» **What is needed**
If a line in the entries below contains the word "cell", it counts; report how many such lines there are, and only that number.

=== Section Start ===

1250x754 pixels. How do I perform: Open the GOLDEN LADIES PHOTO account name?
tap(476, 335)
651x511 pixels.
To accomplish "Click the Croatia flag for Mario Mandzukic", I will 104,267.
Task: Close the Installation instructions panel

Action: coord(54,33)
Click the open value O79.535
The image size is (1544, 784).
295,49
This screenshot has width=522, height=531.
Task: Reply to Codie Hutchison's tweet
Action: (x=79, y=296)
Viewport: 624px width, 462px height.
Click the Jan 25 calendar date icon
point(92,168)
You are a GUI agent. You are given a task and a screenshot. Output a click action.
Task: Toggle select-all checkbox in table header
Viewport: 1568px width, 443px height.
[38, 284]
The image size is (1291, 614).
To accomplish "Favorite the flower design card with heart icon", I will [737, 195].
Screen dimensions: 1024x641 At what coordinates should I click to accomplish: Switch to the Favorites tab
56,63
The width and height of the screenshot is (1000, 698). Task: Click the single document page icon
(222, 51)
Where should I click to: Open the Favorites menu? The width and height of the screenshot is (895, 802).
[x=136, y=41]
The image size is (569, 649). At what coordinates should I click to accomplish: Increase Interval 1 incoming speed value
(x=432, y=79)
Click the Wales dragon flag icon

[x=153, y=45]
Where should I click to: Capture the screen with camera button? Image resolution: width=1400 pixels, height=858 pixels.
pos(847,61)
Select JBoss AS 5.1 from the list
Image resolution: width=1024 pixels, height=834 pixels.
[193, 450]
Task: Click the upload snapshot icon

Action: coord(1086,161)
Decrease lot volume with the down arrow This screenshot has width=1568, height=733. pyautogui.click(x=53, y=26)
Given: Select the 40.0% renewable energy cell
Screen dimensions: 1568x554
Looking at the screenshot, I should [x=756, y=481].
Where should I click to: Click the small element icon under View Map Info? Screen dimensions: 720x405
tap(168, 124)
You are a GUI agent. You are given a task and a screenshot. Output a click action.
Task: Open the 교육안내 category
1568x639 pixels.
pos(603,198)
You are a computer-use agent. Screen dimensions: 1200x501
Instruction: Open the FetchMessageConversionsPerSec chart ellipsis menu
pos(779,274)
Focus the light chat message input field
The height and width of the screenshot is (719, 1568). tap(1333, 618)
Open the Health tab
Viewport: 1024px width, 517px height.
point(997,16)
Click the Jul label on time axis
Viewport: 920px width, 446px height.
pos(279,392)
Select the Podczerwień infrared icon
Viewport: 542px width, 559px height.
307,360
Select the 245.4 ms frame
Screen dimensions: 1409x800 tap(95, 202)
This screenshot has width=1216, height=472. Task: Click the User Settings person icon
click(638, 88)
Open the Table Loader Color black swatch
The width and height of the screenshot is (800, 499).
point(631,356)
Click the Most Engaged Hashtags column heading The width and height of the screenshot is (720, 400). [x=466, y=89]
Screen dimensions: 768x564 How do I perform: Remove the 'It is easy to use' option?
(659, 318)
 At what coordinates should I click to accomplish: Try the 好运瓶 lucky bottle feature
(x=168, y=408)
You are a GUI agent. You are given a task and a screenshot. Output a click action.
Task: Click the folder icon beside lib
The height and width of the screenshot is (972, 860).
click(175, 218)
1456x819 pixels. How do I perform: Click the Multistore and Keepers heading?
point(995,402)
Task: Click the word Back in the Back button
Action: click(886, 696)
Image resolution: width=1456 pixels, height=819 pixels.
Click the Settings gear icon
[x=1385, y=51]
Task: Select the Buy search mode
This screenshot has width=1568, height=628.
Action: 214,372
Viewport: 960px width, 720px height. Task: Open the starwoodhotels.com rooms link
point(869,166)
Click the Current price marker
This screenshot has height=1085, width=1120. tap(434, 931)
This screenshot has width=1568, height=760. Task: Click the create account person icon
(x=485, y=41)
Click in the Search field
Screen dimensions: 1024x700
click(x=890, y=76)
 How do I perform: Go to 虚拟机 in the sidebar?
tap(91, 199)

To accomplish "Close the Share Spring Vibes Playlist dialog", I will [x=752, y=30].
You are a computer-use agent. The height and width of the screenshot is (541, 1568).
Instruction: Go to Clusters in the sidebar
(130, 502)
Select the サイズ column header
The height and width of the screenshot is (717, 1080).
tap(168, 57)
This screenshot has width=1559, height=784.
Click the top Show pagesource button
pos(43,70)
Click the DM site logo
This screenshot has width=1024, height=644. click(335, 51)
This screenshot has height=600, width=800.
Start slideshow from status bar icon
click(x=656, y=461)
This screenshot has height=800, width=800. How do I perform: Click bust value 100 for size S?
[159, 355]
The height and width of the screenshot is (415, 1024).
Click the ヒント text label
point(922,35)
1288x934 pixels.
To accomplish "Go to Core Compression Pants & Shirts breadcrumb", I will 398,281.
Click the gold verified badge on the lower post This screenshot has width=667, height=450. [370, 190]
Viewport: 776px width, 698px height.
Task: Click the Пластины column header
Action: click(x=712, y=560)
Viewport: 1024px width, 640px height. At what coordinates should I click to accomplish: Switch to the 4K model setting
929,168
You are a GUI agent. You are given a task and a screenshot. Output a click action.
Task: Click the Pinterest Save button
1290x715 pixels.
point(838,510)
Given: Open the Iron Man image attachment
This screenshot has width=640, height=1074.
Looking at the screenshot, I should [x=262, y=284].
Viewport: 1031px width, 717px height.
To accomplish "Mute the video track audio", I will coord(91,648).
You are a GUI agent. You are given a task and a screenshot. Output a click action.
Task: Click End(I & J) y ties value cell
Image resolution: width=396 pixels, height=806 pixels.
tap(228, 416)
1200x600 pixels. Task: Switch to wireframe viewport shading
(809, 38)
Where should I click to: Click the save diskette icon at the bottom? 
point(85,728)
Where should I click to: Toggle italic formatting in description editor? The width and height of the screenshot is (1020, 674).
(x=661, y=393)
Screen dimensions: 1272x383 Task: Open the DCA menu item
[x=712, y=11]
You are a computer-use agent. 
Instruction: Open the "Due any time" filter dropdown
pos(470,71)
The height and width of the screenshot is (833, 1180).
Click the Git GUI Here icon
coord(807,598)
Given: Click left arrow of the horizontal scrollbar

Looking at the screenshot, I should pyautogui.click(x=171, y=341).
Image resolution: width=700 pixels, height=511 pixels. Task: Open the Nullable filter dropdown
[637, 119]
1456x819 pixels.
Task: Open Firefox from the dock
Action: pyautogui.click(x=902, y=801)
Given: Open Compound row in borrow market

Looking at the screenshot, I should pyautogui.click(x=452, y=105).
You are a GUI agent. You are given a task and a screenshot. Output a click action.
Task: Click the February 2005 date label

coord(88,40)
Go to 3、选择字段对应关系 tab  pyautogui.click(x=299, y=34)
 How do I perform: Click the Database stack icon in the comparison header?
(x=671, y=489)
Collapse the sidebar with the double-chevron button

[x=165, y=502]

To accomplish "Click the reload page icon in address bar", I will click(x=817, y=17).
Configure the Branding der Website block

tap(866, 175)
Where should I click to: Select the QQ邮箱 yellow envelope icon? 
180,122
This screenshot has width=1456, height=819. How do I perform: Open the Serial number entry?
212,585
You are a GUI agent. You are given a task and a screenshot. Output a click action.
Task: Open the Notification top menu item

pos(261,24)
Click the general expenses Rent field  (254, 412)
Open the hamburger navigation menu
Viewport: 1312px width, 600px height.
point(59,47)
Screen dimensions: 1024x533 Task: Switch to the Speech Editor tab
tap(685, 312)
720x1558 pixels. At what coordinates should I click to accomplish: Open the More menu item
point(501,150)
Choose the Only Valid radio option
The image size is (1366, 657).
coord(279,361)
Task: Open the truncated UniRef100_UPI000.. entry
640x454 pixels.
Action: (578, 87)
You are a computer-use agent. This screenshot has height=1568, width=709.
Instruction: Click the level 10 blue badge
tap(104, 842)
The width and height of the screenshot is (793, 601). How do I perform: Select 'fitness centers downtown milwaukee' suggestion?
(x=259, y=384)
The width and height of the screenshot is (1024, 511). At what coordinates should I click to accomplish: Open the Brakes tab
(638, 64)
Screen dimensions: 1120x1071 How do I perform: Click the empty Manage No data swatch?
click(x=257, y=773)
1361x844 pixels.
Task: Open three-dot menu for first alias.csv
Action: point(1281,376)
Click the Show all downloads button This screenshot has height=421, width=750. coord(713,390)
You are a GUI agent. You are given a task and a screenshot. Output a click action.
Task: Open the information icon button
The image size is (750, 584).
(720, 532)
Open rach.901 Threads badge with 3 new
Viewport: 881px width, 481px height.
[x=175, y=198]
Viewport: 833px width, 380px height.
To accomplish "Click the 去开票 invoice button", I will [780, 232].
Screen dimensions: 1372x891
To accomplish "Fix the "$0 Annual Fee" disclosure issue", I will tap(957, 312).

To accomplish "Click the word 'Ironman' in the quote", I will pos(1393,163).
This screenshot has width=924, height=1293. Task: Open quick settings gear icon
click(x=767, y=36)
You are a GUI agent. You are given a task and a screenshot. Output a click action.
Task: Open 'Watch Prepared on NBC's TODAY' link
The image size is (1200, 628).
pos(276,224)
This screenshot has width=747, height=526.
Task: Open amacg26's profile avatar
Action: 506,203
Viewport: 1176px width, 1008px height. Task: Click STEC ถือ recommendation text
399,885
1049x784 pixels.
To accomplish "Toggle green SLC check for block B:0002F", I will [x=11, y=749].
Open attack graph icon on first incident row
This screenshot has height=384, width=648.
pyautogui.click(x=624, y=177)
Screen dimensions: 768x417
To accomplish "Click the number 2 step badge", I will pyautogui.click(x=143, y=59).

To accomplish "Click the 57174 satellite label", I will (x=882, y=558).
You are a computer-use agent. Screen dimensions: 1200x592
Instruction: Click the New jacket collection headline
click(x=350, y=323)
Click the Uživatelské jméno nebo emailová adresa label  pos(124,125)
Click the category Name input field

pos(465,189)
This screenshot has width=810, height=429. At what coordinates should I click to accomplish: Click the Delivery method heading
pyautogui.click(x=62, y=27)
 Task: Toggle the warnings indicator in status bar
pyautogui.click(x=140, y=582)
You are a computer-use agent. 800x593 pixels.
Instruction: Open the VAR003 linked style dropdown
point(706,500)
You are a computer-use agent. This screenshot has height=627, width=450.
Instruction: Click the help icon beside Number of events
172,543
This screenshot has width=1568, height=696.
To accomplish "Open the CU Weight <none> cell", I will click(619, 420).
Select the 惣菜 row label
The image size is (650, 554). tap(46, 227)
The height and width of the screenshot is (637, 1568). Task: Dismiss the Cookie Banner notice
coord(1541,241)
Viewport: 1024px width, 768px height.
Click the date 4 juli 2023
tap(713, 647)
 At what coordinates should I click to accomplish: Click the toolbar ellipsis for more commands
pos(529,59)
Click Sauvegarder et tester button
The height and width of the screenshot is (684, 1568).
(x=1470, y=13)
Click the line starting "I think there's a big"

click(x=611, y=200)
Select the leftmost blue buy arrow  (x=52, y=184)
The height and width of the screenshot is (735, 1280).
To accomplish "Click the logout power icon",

=== Section End ===

» **Solution to the exercise**
3